You might have heard of Hans Boehm:
Copying collectors can also offer better worst-case space bounds than nonmoving collectors, particularly if real-time constraints are present. Thus they may be appropriate for certain embedded real-time applications.
However, he also says:
There is growing evidence that copying collectors are a poor choice for old objects in a typical desktop application. They often result in unnecessarily large memory footprints, and paging where none is really necessary. The net effect can be disastrous performance.
http://www.hboehm.info/gc/complexity.html (1995)

In the end, GC is not for everything, but it's fine for most games if you have a little headroom for a well-placed GC. Enforced GC is not so great for most AAA 3D titles, but that doesn't stop people from making Android ports of FPS games. If you can choose your GC (and what is subject to collection), things look very nice indeed. You can just put roots of data known to be transient in an arena (reasonably easy to do in C++ and friends) and collect on the arena. The cost is roughly: up to 2x memory overhead (for arena only), 2x the cost of pointer derefs (for arena only) and a collection in linear time on the number of objects allocated to the arena, run perhaps every frame.

So yeah, for heavy-lifting non-optional non-pluggable GC basically ruins your day. The more choices you have in GC the better, but you are replacing the effort of manual memory management with the need for somewhat specialist knowledge needed in choosing the strategy.

I like GC in scripting languages and in functional and math-oriented languages. Whatever naive GC is there usually suffices (some are awful though), and if it doesn't the languag is still suitable for prototyping most things.

Name: Anonymous 2014-05-30 6:52

>>20
why didn't the [ i ] and [ / i ] work?

Name: Anonymous 2014-05-30 7:02

>>21
It worked in the preview. It happened to me once before too with [m] and [/m].

Name: Anonymous 2014-05-30 7:18

>>19
Because I didn't know about it? Region-based memory management looks much nicer than forced GC, I'll dig into it, thanks.

Name: Anonymous 2014-05-30 9:02

>>23
You will hate me for this, but Rust uses regions.

Name: Anonymous 2014-05-30 9:08

>>19
a sane person would not use anything other than C or assembly in systems programming
And that's why the NSA is rooting everyone's anii.

Name: Anonymous 2014-05-30 12:44

>>24
I hate you

Name: Anonymous 2014-05-30 13:05

>>24
Rust shill detected.

Name: Anonymous 2014-05-30 13:51

>>27

What's a "shill"? I remember "shill jobs" in the
Thieves Guild in Skyrim, they were about planting
false evidence in people's houses.
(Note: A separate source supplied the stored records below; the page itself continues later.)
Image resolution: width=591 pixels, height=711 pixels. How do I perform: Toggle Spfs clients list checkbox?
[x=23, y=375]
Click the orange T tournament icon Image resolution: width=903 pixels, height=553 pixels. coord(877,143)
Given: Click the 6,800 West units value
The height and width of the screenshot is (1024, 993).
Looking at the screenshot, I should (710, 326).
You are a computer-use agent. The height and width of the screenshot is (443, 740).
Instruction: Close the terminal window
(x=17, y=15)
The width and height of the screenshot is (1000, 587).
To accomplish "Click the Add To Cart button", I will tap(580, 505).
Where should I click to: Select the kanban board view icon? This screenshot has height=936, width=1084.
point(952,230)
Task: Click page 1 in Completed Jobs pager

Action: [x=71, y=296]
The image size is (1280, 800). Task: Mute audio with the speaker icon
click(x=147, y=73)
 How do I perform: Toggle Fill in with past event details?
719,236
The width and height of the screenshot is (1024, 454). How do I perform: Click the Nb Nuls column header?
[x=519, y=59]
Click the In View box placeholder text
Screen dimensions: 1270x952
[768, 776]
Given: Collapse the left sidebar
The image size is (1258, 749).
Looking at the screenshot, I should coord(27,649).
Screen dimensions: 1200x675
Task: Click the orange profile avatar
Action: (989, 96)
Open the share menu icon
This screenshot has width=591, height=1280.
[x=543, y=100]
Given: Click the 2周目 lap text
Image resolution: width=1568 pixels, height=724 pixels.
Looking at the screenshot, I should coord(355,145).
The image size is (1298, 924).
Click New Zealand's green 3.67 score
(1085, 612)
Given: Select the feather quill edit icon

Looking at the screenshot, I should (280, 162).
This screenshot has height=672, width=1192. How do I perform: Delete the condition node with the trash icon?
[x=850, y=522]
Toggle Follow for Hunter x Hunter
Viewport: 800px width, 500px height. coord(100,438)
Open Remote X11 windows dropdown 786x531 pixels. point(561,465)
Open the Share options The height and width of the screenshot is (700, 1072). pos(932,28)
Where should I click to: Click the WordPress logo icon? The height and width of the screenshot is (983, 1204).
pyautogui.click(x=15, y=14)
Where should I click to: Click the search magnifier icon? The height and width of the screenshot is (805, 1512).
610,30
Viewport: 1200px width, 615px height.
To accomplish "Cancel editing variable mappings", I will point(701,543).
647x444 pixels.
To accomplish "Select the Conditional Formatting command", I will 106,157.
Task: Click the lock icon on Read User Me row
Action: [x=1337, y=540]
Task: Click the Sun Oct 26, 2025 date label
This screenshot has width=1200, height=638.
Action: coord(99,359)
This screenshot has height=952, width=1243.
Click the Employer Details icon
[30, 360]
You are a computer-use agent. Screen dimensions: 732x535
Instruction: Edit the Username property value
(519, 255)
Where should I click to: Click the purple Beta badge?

So are /prog/
shillers the ones who post illegal stuff to make
the government shut it down?

Name: Anonymous 2014-05-30 14:54

>>28
i'll plant something in your anus if you catch my drift

Name: Anonymous 2014-05-30 15:46

>>28
Also heist jobs, sweep jobs, numbers jobs, bedlam jobs, fishing jobs. Good times. Except you had to play it all in your head because vanilla Skyrim is a casual console piece of shit.